宇佐美 野村(克也)監督も、「野球選手も一社会人」とおっしゃっていましたので。外部との交流にもみんな結構、積極的というか。

パンチ 不動産屋さんでは、どんな仕事をしていたの?

宇佐見 営業です。地主さんのところを回って、「アパートを建てませんか?」と。飛び込み営業もしましたよ。

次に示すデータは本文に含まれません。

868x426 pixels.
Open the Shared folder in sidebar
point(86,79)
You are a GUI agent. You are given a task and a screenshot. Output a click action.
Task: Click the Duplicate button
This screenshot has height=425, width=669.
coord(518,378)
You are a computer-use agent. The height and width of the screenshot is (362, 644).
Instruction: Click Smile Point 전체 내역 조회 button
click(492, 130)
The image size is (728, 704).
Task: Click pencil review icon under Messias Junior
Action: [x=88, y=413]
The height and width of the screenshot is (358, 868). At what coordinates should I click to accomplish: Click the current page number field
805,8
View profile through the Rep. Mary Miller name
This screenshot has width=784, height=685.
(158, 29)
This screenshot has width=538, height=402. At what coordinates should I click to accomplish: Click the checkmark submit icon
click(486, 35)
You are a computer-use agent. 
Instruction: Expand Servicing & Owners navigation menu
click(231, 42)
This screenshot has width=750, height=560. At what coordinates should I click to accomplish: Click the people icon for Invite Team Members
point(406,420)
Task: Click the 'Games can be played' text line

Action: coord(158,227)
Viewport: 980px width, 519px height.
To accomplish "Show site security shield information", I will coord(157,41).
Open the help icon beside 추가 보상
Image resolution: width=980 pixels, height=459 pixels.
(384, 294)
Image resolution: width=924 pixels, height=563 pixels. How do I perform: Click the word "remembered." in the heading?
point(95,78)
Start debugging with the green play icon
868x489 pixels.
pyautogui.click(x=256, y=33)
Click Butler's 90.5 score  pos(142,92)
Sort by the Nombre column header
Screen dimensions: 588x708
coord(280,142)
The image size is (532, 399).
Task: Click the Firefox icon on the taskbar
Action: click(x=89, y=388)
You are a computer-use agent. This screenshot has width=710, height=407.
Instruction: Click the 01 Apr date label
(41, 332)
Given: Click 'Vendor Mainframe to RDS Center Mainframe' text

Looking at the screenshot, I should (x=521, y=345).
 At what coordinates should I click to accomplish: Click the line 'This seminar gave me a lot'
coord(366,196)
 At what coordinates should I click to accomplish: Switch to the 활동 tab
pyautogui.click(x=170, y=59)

パンチ そこで野球をやっていてよかったと思ったのは、どんなとき?

宇佐美 我慢強さというか、精神的な強さはありましたね。ただ入社して3年間は接客のとき、「元プロ野球選手」というワードは封印していたんです。それは自分でも、よかったと思っています。お客さんから「元プロ野球選手だから買っている」という感じを受けなくなって、仕事もそれなりにできるようになりました。会話の中で野球の話題が出たときだけ、「実は……」とお話ししましたね。

<「2」へ続く>

●宇佐美康広(うさみ・やすひろ)
1975年12月18日生まれ、北海道出身。稚内大谷高からドラフト6位で94年ヤクルトに入団。当初は右投げ、右打ちの捕手だったが、のちにスイッチヒッターの内野手に転向。99年には15試合に出場し、19打数2安打(打率.105)、0本塁打、0打点の成績を残し、2000年限りで現役引退(一軍出場は99年のみ)。その後は広告代理店、不動産会社勤務を経て、2016年12月、「ロクハチ野球工房」(埼玉県戸田市上戸田3-8-14)をオープン。店名のロクハチは、現役時代の背番号68から。

●パンチ佐藤(ぱんち・さとう)
本名・佐藤和弘。1964年12月3日生まれ。神奈川県出身。武相高、亜大、熊谷組を経てドラフト1位で90年オリックスに入団。94年に登録名をニックネームとして定着していた「パンチ」に変更し、その年限りで現役引退。現在はタレントとして幅広い分野で活躍中。